What the exercise asks: Copy the rows starting at the line containing "This screenshot has height=831, width=1080." and ending at the line containing "pyautogui.click(x=84, y=305)", word for word.

Data rows:

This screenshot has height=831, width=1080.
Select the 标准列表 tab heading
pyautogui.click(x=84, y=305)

...

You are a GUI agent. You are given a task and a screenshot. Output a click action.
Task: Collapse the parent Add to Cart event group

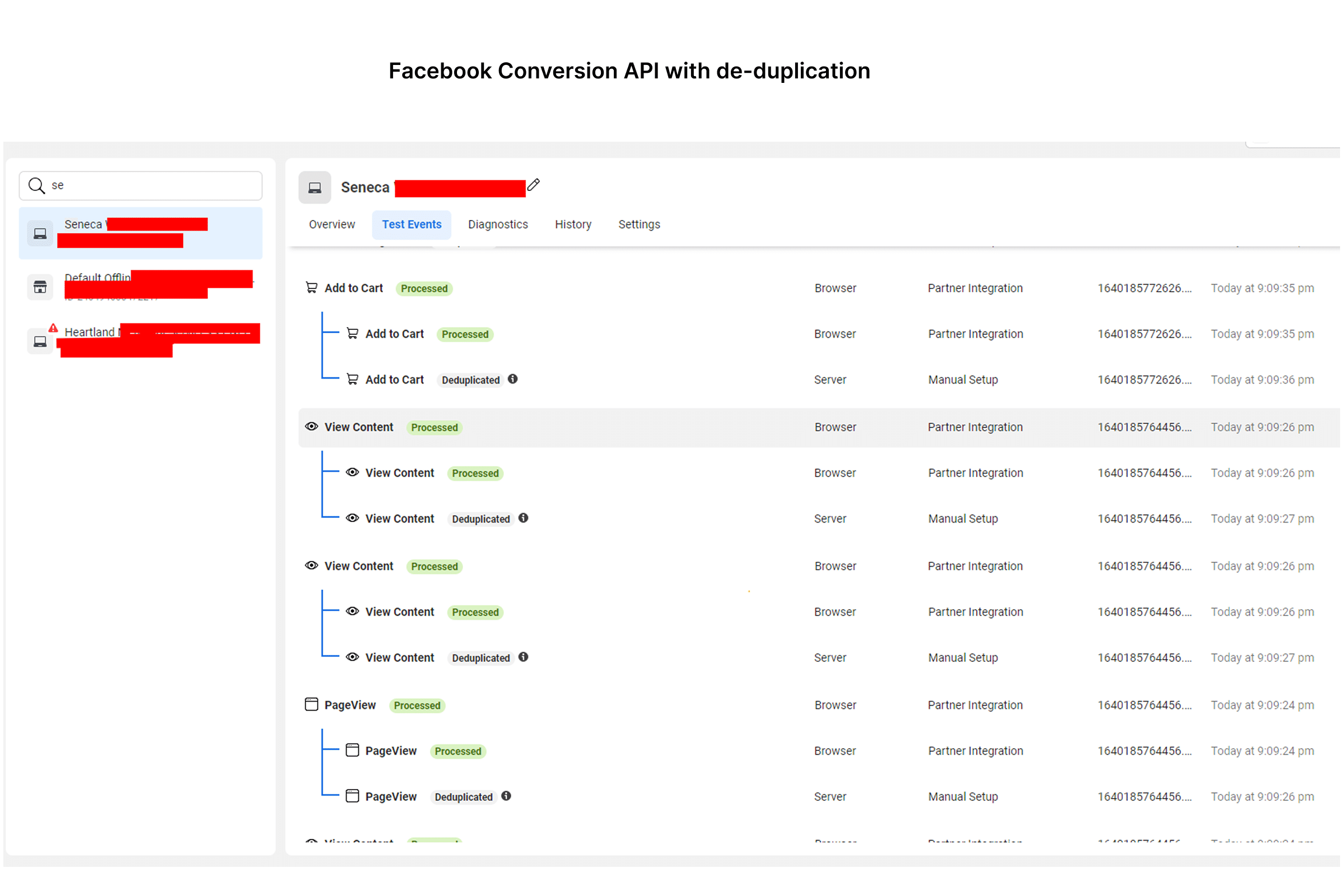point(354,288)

---

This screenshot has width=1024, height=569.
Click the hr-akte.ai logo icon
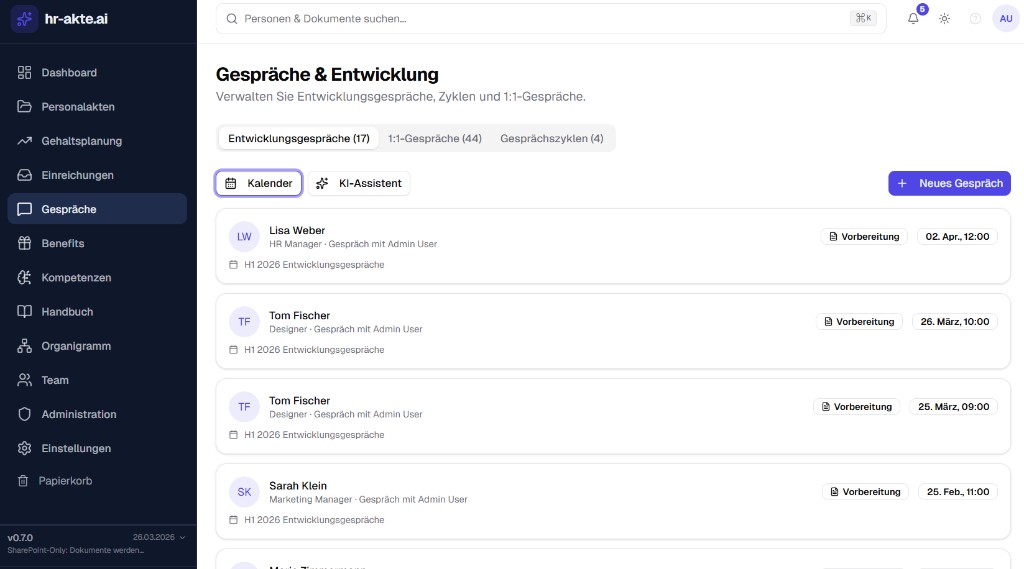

Result for this exercise:
This screenshot has height=831, width=1080.
Select the 标准列表 tab heading
pyautogui.click(x=84, y=305)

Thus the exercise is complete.